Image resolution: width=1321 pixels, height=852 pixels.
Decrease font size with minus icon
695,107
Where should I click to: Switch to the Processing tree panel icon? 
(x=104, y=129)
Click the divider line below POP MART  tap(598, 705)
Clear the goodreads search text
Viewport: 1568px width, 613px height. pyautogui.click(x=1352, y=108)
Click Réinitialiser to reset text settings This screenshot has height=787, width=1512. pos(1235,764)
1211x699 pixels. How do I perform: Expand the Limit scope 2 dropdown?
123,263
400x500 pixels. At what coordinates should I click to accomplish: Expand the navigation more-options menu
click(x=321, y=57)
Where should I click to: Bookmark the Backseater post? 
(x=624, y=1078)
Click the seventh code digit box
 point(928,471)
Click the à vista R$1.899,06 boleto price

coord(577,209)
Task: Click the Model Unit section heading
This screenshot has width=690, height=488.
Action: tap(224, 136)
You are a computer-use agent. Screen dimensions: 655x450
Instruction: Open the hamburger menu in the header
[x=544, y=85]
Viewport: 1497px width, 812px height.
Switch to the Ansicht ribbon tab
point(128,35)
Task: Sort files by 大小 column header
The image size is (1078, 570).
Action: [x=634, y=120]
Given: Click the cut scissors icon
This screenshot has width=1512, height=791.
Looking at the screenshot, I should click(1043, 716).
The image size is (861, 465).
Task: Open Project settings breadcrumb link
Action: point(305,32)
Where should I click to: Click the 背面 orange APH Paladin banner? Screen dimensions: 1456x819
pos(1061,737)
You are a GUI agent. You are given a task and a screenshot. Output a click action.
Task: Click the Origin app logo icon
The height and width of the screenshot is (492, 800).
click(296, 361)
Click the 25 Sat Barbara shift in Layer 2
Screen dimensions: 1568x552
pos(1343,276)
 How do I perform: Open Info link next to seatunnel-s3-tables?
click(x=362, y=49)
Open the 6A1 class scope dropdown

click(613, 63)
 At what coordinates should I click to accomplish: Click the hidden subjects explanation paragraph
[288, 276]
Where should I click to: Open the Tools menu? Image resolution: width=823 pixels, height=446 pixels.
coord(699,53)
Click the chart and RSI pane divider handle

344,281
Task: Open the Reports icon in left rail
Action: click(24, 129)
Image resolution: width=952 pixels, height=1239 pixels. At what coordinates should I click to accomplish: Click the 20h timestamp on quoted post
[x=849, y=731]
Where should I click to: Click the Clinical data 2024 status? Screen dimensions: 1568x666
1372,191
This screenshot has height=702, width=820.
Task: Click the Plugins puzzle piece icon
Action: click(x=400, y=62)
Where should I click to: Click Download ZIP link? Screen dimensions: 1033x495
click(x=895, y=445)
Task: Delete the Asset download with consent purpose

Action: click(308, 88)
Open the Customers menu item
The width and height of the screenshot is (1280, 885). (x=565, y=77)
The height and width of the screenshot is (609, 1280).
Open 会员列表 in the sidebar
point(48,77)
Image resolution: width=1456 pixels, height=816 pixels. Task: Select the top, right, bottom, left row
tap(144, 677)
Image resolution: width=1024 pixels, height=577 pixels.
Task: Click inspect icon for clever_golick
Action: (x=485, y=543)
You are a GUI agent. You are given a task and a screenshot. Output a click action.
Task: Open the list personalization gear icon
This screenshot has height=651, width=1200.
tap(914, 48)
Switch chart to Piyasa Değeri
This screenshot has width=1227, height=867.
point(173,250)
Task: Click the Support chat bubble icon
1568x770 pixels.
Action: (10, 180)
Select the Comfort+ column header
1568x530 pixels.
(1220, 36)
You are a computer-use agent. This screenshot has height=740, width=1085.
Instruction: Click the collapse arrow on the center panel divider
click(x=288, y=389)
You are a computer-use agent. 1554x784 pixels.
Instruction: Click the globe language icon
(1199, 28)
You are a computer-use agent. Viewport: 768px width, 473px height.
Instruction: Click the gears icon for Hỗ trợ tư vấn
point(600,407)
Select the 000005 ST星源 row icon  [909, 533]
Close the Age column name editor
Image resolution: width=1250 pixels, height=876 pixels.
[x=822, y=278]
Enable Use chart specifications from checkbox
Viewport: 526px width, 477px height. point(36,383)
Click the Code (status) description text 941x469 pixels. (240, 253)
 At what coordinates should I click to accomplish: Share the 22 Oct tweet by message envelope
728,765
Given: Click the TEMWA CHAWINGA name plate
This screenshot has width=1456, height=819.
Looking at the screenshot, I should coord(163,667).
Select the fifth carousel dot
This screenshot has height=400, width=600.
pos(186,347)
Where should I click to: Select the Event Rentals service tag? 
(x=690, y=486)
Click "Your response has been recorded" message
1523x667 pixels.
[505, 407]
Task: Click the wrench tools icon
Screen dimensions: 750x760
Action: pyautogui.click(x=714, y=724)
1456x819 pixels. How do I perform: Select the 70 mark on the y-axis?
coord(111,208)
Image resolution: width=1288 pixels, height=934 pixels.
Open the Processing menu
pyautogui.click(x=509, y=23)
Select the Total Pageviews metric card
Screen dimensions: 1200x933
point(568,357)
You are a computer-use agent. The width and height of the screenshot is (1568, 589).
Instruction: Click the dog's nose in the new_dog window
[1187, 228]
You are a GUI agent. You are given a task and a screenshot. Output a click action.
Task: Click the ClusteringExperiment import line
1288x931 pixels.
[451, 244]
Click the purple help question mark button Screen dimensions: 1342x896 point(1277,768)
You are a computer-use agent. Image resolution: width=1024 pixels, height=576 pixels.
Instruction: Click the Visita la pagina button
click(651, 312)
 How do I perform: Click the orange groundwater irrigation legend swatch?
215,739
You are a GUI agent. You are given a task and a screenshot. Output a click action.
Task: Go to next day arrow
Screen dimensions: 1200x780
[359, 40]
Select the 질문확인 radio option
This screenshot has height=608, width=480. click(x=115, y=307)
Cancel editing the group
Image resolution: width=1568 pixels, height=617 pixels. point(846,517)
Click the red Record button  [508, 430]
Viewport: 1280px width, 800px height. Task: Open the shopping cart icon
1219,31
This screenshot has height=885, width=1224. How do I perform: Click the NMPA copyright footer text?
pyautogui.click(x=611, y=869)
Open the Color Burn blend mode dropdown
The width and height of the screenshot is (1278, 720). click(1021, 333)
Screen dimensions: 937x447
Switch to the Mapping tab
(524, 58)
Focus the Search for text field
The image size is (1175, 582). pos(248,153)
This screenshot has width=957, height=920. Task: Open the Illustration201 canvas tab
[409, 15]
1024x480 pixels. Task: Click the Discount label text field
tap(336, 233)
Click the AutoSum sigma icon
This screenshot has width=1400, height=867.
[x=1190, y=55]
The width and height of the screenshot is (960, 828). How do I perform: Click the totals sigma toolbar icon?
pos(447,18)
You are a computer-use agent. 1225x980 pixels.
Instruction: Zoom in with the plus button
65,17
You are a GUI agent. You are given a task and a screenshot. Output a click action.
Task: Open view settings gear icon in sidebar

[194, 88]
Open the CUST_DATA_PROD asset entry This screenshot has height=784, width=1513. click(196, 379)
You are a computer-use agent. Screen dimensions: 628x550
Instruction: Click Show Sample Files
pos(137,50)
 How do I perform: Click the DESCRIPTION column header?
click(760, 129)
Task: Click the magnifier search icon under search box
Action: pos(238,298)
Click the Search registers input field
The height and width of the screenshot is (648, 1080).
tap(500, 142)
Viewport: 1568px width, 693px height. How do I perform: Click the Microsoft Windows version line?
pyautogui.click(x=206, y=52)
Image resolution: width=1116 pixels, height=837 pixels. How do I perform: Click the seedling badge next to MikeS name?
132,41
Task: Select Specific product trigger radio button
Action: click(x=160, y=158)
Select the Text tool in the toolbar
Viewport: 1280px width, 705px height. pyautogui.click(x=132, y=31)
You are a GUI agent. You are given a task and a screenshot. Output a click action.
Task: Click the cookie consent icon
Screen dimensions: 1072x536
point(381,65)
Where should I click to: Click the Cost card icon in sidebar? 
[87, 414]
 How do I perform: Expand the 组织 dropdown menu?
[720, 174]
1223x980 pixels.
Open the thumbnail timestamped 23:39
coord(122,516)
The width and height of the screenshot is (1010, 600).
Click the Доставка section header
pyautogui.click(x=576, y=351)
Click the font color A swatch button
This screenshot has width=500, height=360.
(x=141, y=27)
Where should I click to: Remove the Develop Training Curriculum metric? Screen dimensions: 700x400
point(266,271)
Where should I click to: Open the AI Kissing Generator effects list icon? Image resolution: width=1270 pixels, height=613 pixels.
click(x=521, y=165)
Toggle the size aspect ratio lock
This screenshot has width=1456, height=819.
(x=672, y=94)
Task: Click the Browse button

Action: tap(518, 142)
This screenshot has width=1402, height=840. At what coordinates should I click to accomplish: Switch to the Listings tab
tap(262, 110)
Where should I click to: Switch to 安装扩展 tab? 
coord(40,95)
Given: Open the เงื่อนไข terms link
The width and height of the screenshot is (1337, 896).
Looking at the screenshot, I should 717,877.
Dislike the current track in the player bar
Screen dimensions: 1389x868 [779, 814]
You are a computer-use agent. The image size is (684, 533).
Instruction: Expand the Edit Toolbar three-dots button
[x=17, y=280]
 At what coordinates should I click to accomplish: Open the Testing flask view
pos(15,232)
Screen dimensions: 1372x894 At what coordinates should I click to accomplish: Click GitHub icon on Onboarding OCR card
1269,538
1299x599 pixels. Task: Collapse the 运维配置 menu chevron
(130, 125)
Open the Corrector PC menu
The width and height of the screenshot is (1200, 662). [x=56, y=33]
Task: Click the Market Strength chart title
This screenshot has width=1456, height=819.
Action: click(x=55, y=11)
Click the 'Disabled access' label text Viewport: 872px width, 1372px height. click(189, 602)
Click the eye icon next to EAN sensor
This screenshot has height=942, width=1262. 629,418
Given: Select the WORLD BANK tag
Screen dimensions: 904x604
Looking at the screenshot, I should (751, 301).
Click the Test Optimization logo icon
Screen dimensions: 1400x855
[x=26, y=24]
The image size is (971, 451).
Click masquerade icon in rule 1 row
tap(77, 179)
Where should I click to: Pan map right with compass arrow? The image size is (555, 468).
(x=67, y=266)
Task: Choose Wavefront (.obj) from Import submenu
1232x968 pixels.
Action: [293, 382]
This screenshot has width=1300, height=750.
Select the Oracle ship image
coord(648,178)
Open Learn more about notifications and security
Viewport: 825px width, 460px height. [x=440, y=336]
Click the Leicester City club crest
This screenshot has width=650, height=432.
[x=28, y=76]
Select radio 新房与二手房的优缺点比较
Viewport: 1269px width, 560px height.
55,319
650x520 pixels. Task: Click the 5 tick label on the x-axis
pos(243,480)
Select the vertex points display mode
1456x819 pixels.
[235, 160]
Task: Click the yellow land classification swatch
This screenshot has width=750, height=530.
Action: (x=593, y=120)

WRITTEN INSTRUCTION:
Copy the items verbatim from the line with "Click the 'Disabled" to the line with "Action: [293, 382]".

OUTPUT FOR THIS EXERCISE:
Click the 'Disabled access' label text Viewport: 872px width, 1372px height. click(189, 602)
Click the eye icon next to EAN sensor
This screenshot has height=942, width=1262. 629,418
Given: Select the WORLD BANK tag
Screen dimensions: 904x604
Looking at the screenshot, I should (751, 301).
Click the Test Optimization logo icon
Screen dimensions: 1400x855
[x=26, y=24]
The image size is (971, 451).
Click masquerade icon in rule 1 row
tap(77, 179)
Where should I click to: Pan map right with compass arrow? The image size is (555, 468).
(x=67, y=266)
Task: Choose Wavefront (.obj) from Import submenu
1232x968 pixels.
Action: [293, 382]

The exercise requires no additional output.